PySpark ReduceByKey

Question

I have been trying to make it work for a while, but failed every time. 我一直在尝试使其工作一段时间，但每次都失败。 I have 2 files. 我有2个档案。 One has a list of names: 其中有一个名称列表：

Name1
Name2
Name3
Name4

The other is list of values associated with names for each day in the year over several years: 另一个是与几年中每年的每一天的名称相关联的值列表：

['0.1,0.2,0.3,0.4',
 '0.5,0.6,0.7,0.8', 
 '10,1000,0.2,5000'
  ...]

The goal is to have the output like: 目标是输出如下：

Name1: [0.1,0.5,10]
Name2: [0.2,0.6,1000]
Name3:[0.3,0.7,0.2]
Name4:[0.4,0.8,5000]

And then plot histogram for each. 然后绘制每个直方图。 I wrote a mapper that creates a list of tuples that produces the following output (this is an RDD object): 我编写了一个映射器，该映射器创建了一个元组列表，该元组列表产生以下输出（这是一个RDD对象）：

[[('Name1', [0.1]),('Name2', [0,2]),('Name3', [0.3]),('Name4', [0.4])],
[('Name1', [0.5]),('Name2', [0,6]),('Name3', [0.7]),('Name4', [0.8])],
[('Name1', [10]),('Name2', [1000]),('Name3', [0.8]),('Name4', [5000])]]

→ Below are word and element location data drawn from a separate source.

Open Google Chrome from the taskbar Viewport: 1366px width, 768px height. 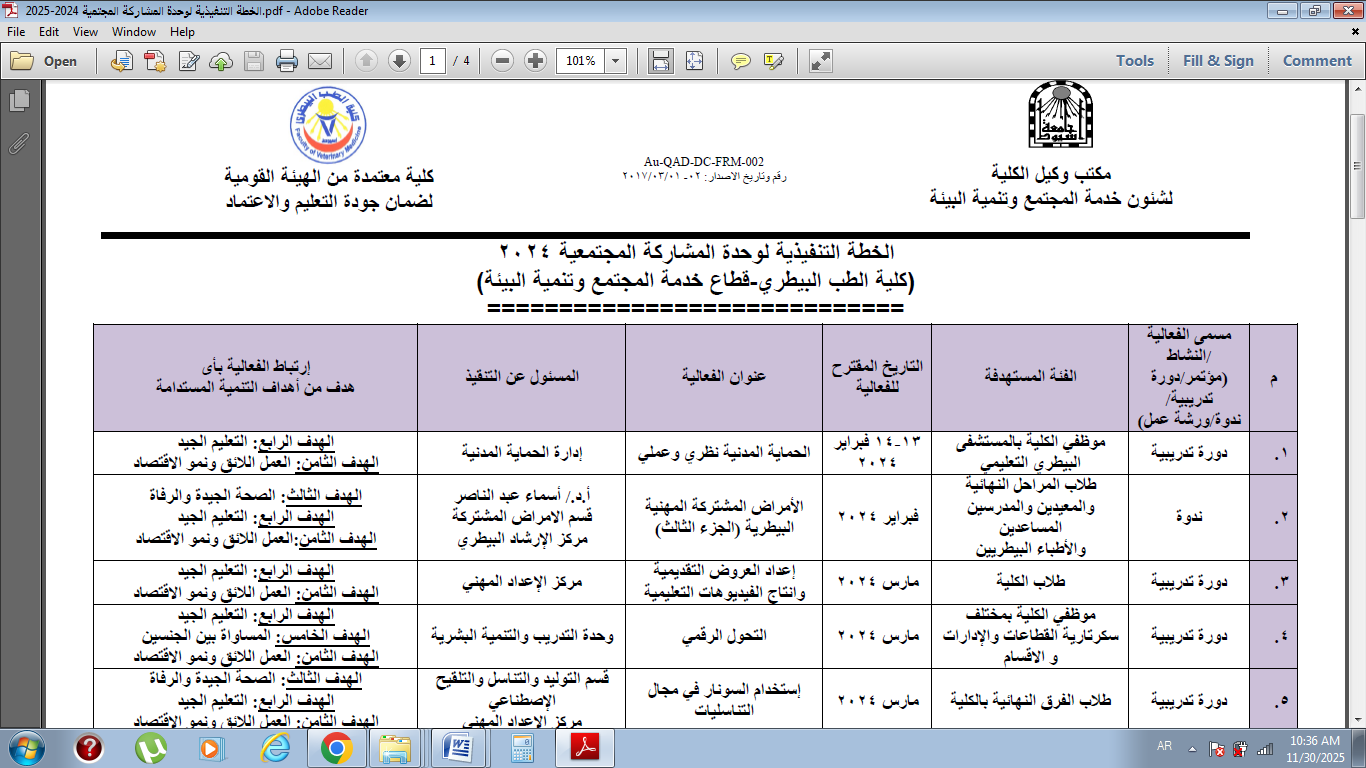335,747
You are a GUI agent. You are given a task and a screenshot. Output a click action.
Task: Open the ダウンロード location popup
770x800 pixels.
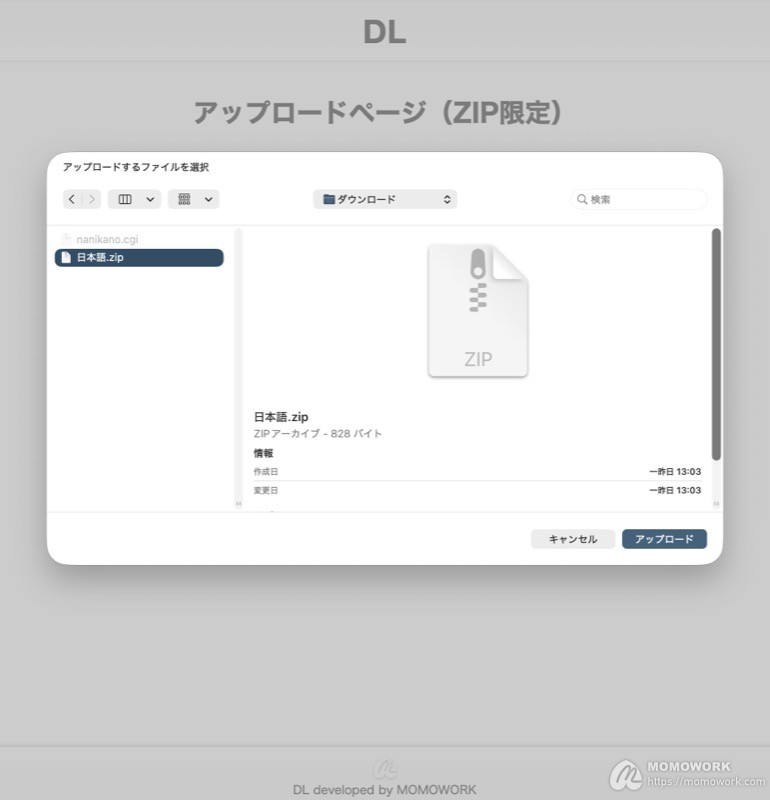click(385, 199)
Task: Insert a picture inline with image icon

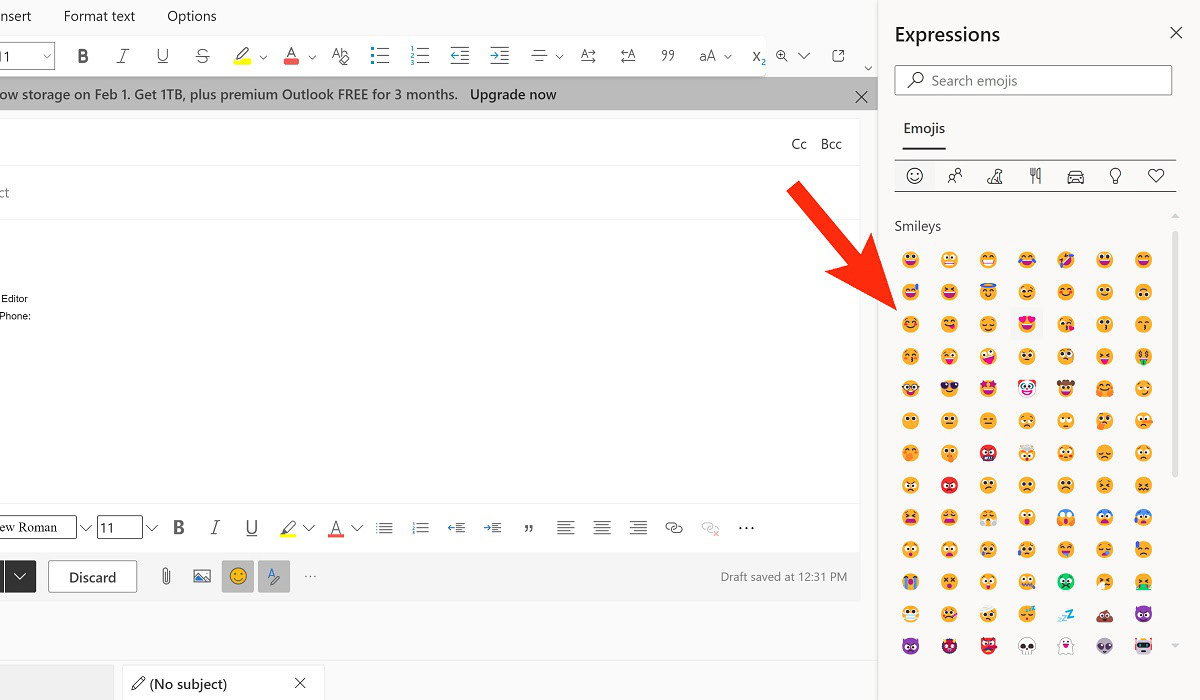Action: [202, 576]
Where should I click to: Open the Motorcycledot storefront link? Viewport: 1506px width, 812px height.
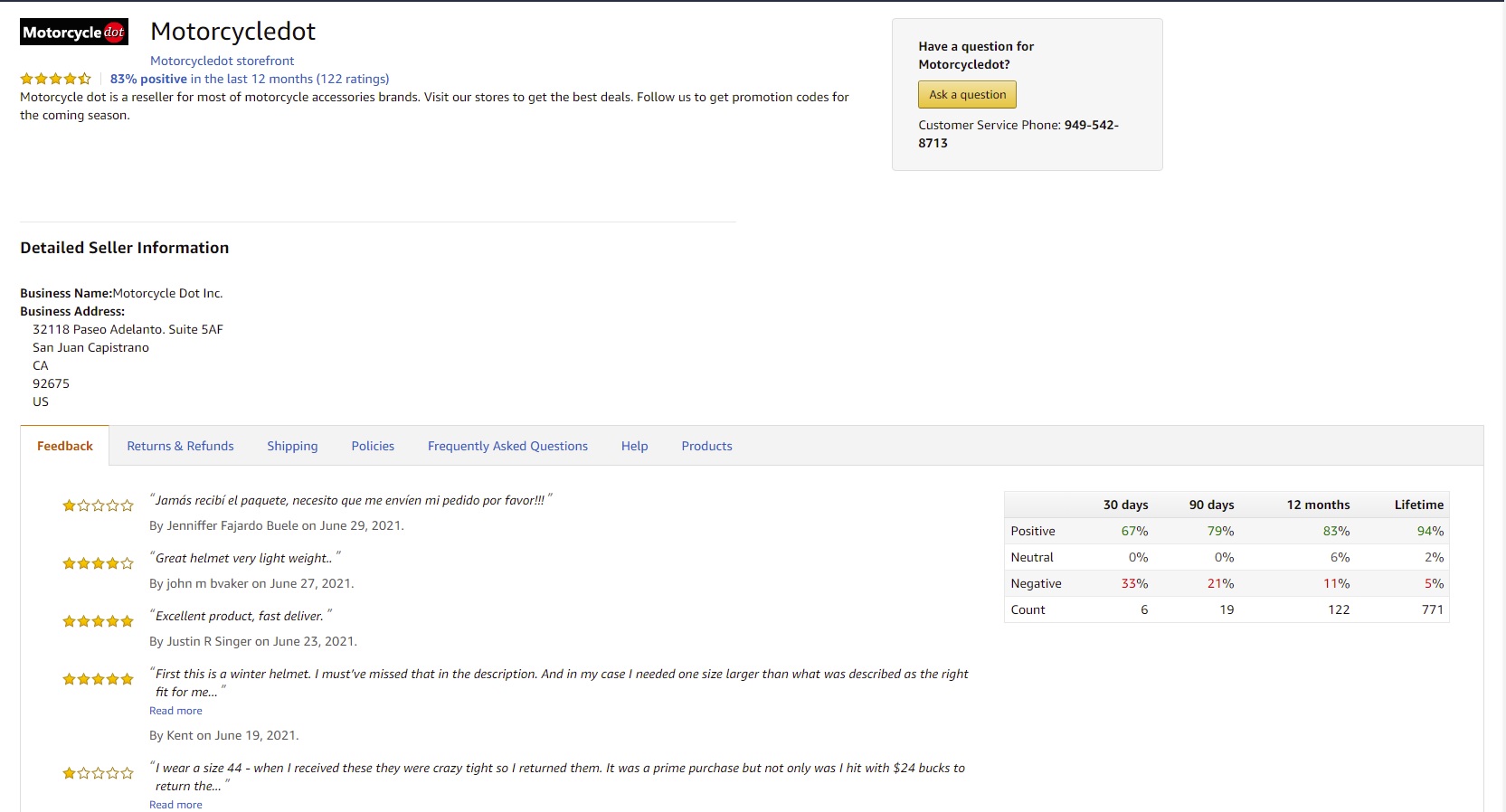pos(222,61)
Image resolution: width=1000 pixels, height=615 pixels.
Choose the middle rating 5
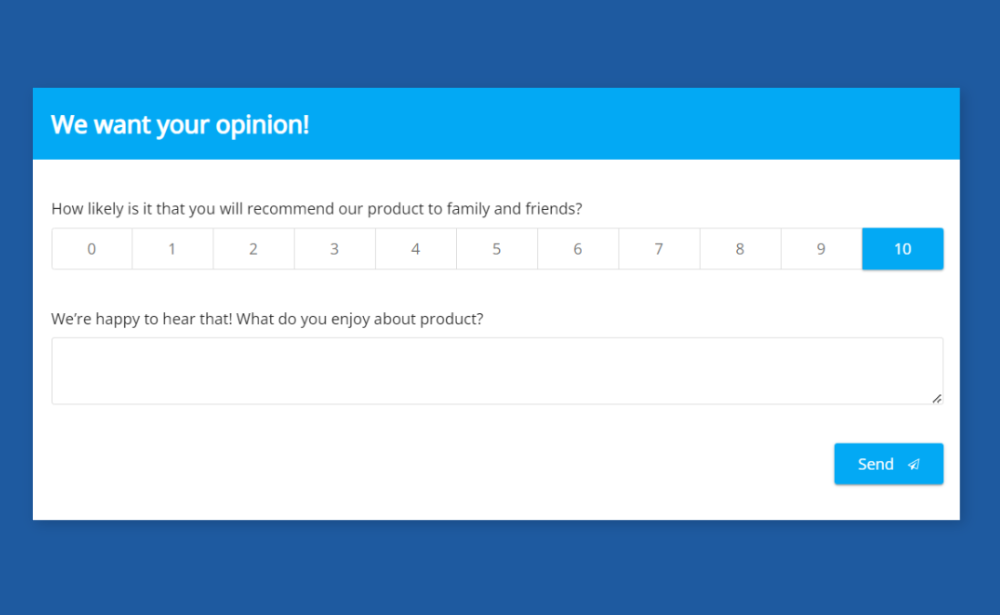coord(496,248)
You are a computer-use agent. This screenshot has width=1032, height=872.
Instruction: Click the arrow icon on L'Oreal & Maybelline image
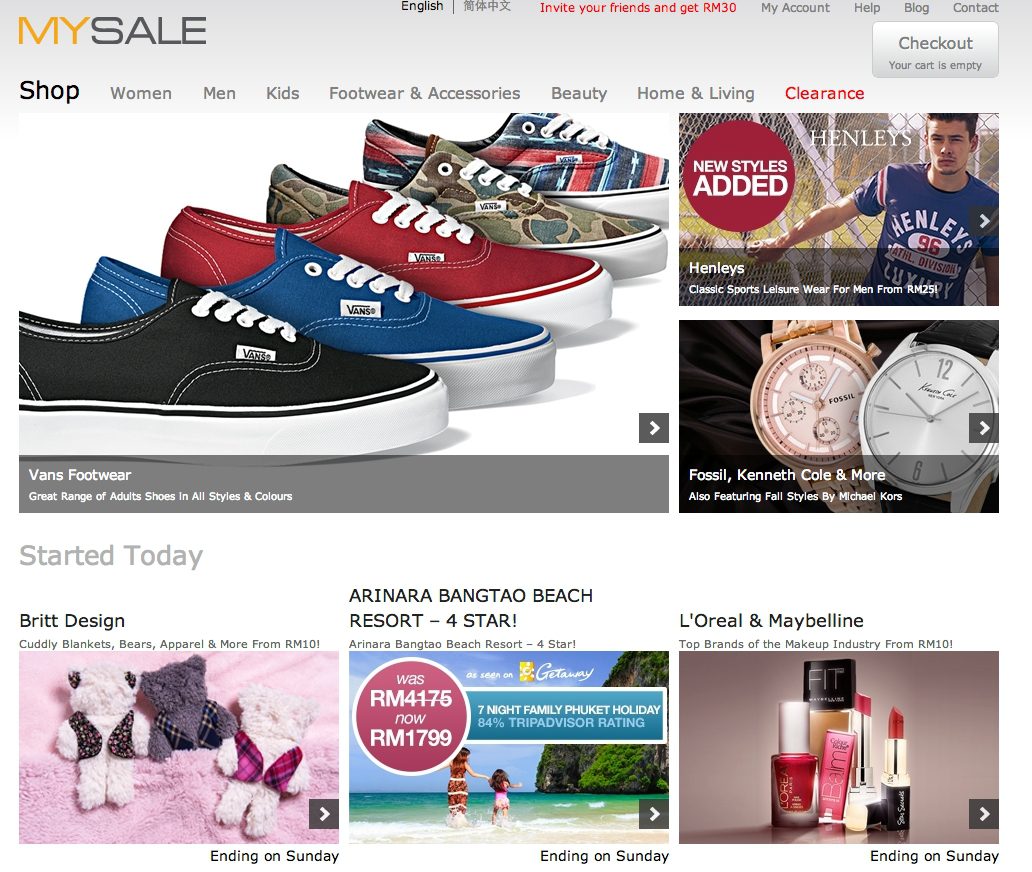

Now I need to concatenate all values for each name in a single list, but each map by key, value that I attempted returns a wrong result. 现在，我需要在一个列表中串联每个名称的所有值，但是按键的每个映射，我尝试的值都会返回错误的结果。

Answer 1

You can simply loop through each and create a dictionary from it using dict.setdefault() . 您可以简单地遍历每个对象，并使用dict.setdefault()从中创建一个字典。 Example - 范例-

>>> ll = [[('Name1', [0.1]),('Name2', [0,2]),('Name3', [0.3]),('Name4', [0.4])],
... [('Name1', [0.5]),('Name2', [0,6]),('Name3', [0.7]),('Name4', [0.8])],
... [('Name1', [10]),('Name2', [1000]),('Name3', [0.8]),('Name4', [5000])]]
>>> d = {}
>>> for i in ll:
...     for tup in i:
...             d.setdefault(tup[0],[]).extend(tup[1])
...
>>> pprint.pprint(d)
{'Name1': [0.1, 0.5, 10],
 'Name2': [0, 2, 0, 6, 1000],
 'Name3': [0.3, 0.7, 0.8],
 'Name4': [0.4, 0.8, 5000]}

For Pyspark RDD Object, try a simple reduce function such as - 对于Pyspark RDD对象，请尝试使用简单的reduce函数，例如-

func = lambda x,y: x+y

Then send this in to reduceByKey method - 然后将其发送给reduceByKey方法-

object.reduceByKey(func)

Per comments, actually the OP has a list of RDD Objects (not a single RDD Objects) , in that case you can convert the RDD objects to a list by calling .collect() and then do the logic , and then you can decide whether you want the resultant as a python dictionary or an RDD object, if you want first. 对于每个注释，OP实际上具有一个RDD对象的列表（而不是单个RDD对象），在这种情况下，您可以通过调用.collect()将RDD对象转换为列表，然后执行逻辑，然后可以确定是否如果要首先将结果作为python字典或RDD对象。 You can call dict.items() to get the key-value pairs and call sc.parrallelize . 您可以调用dict.items()来获取键值对，然后调用sc.parrallelize 。 Example - 范例-

d = {}
for i in ll:
    c = i.collect()
    for tup in i:
            d.setdefault(tup[0],[]).extend(tup[1])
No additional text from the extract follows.